# Databricks

## Requirements

* Within Databricks, you must be an Account Admin
* Within Teleskope, you have a Teleskope Account with the Admin role
* A **Teleskope service principal** created in Databricks
* A **personal access token (PAT)** or **OAuth credentials** for API access
* An active **SQL warehouse** per workspace
  * Use the same warehouse name across workspaces, recommended to be specific to Teleskope
* Assigned permissions for the Teleskope service principal on all target data assets

## Integration

Teleskope integrates with Databricks using Unity Catalog metadata APIs, SQL query execution APIs, and system tables.
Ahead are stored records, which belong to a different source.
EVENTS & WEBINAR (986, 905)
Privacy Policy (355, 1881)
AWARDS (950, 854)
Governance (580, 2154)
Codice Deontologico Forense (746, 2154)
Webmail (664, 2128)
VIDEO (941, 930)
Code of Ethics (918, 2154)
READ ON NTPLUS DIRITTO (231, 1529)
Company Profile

The connector supports:

#### Metadata Discovery

Teleskope scans Unity Catalog using the following object hierarchy:

```
mathematicaCopyEditWorkspace → Catalog → Schema → Table → Column
                             ↘︎ Volume (optional)
```

It discovers:

* Table metadata including schema, data types, tags, and masking policies
* Volume objects such as unstructured file paths (e.g., CSV, JSON, Parquet)

#### Data Sampling

Teleskope executes parameterized SQL queries against the assigned SQL warehouse using:

* `TABLESAMPLE` clause for row-level sampling
* Optional Genie-based sampling (for distribution and profiling of string fields)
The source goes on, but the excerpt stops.